# Text:
[Start of section]
ABOUT E.J. & FYNETTE HILL KULAS
Elroy J. Kulas, known as “E.J.”, was born in Cleveland in 1880. He received his education in Cleveland Public Schools. At age 18, he commenced his working career in the freight department of the B & O Railroad. Three years later, 1901, E. J. Kulas joined the National Electric Lamp Association (NELA). NELA had been formed through a joint venture of three organizations: Franklin S. Terry’s Sunbeam Incandescent Lamp Company of Chicago, Burton G. Tremaine’s Fostoria Incandescent Lamp Company of Fostoria, Ohio and General Electric Company, (which had a secret participation as a 75% stockholder).
During World War I, “E.J.” left NELA and became one of the founders of Cuyahoga
Stamping & Machine Company, which made cartridge cases for the Allied Armies.
In 1917, Burton G. Tremaine and Franklin S. Terry, the co-founders of NELA, joined
others in purchasing the Peerless Automobile Company and soon thereafter engaged
E. J. Kulas as Sales Manager for that company.
In March 1923, “E.J.” left Peerless and formed the Midland Steel Products Company
by merging the Parish & Bingham Company of Cleveland with the Detroit Pressed
Steel Co. and the Parish Manufacturing Company of Detroit. Years later and after
“E.J.’s” death, Midland Steel Products Co. became the core of Midland-Ross Corp.
[End of section]
# Dataset extract:
[Start of section]
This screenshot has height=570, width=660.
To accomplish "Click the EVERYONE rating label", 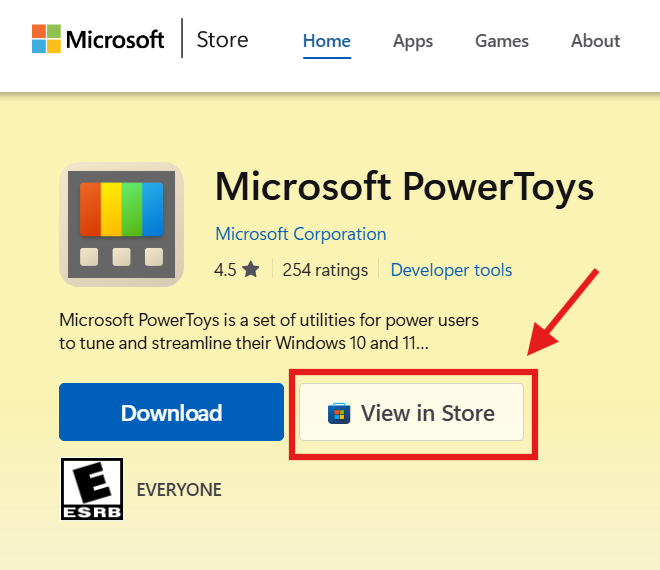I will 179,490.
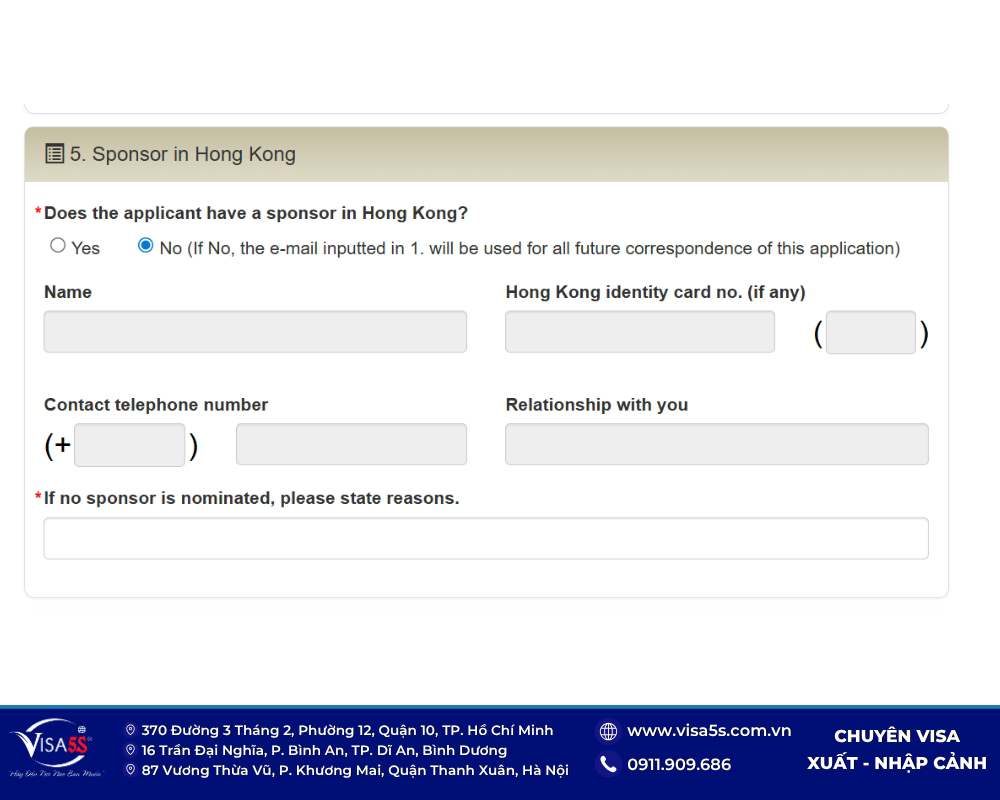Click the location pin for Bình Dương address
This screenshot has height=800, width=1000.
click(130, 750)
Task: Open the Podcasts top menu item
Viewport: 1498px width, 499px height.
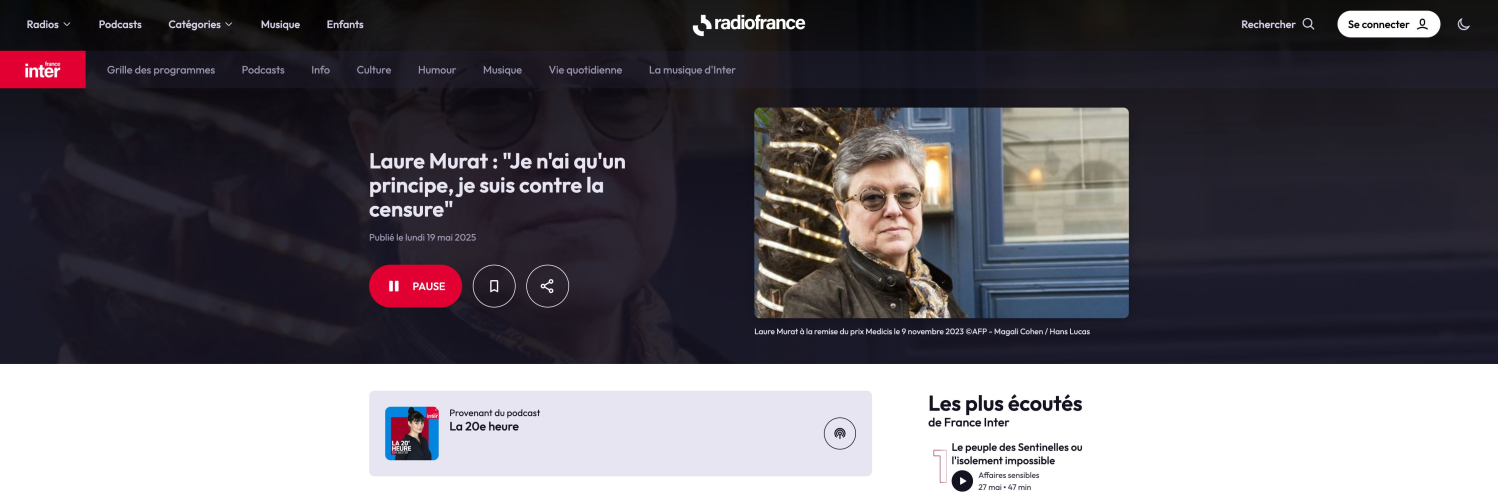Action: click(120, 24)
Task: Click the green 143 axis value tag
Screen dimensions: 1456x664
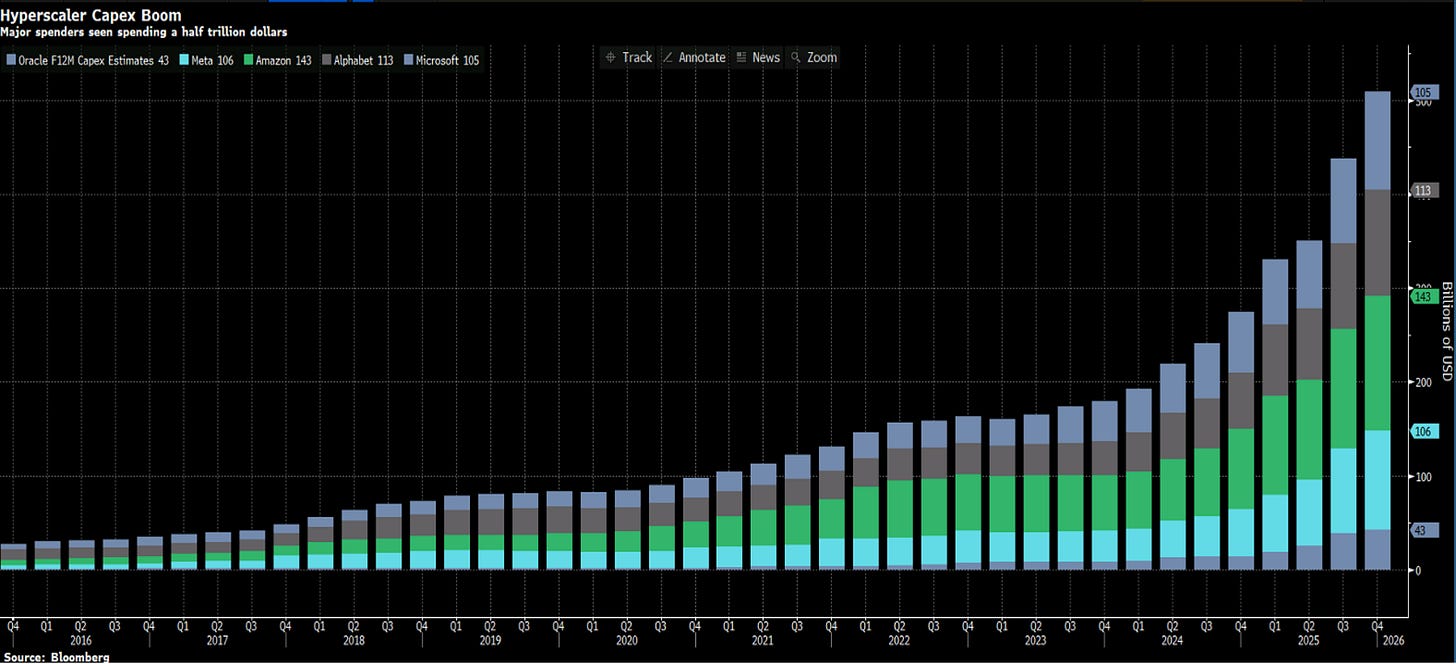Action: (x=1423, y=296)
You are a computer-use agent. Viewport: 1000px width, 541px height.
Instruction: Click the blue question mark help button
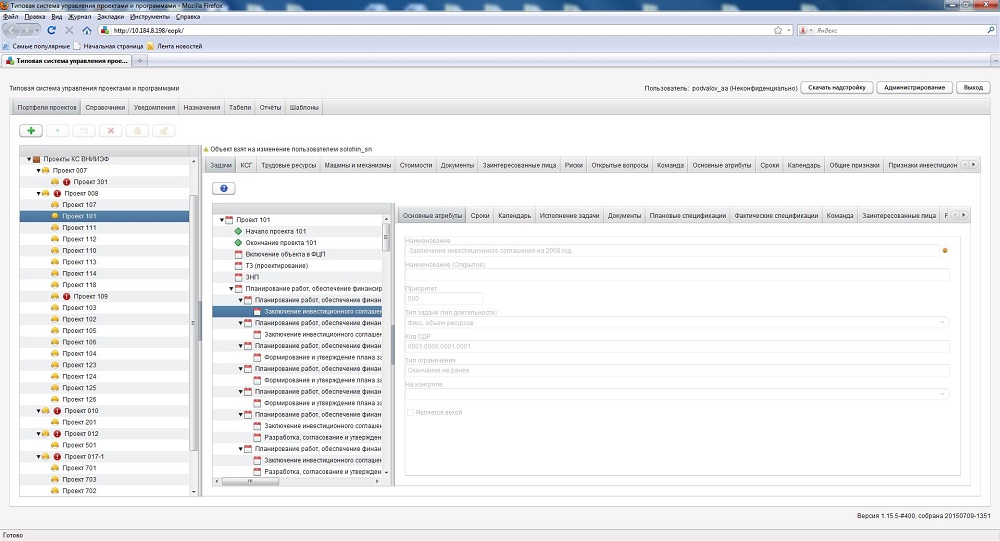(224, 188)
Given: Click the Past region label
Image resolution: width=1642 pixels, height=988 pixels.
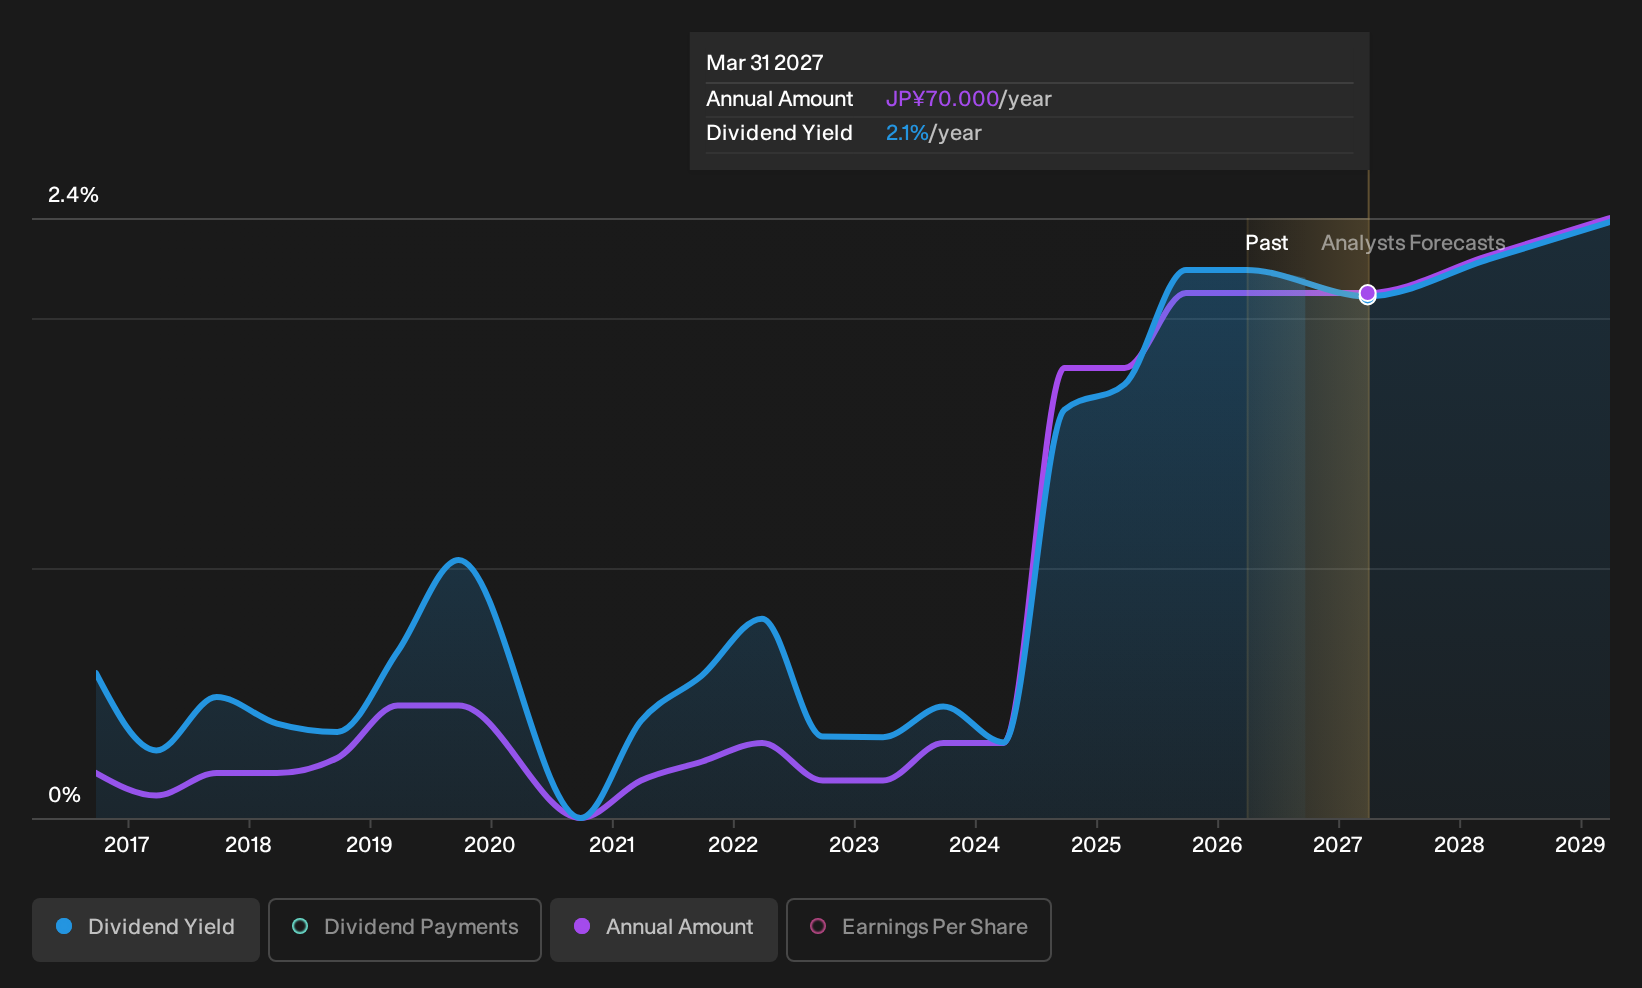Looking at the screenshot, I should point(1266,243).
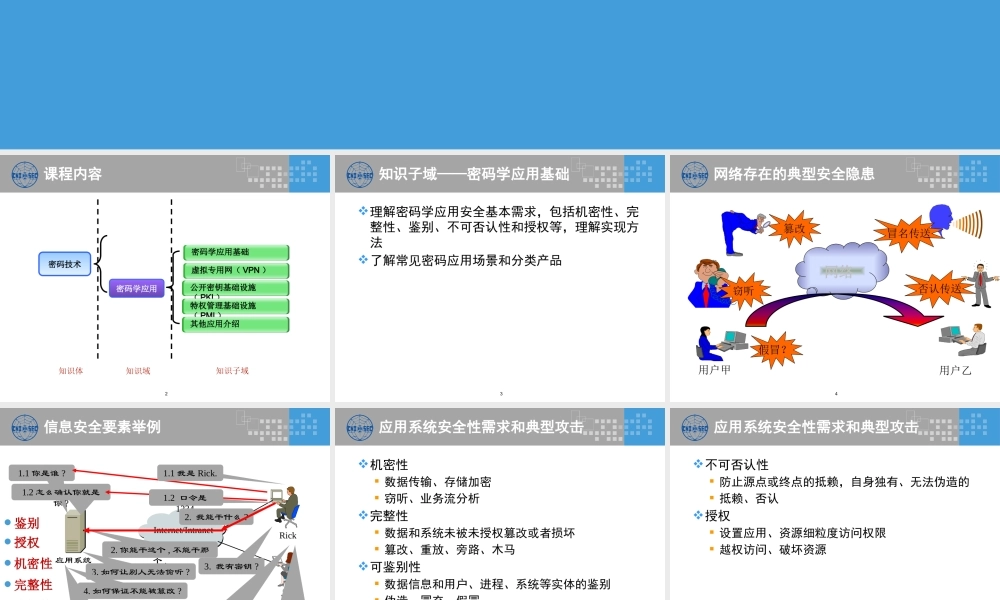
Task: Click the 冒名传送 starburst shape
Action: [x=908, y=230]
[End of section]
# Required actions:
A. Answer these questions from the Kulas biography:
(i) In what year was E.J. Kulas born?
(ii) What did Cuyahoga Stamping & Machine Company make?
(iii) In what role did Peerless engage E. J. Kulas?
B. Please copy from the Kulas biography the part that opens with the words containing "During World War" and closes with "for that company.".
The entries are separate from the Kulas biography and do not relate to it.

# Answers to the exercise:
A.
(i) 1880
(ii) Cartridge cases for the Allied Armies
(iii) Sales Manager

B.
During World War I, “E.J.” left NELA and became one of the founders of Cuyahoga
Stamping & Machine Company, which made cartridge cases for the Allied Armies.
In 1917, Burton G. Tremaine and Franklin S. Terry, the co-founders of NELA, joined
others in purchasing the Peerless Automobile Company and soon thereafter engaged
E. J. Kulas as Sales Manager for that company.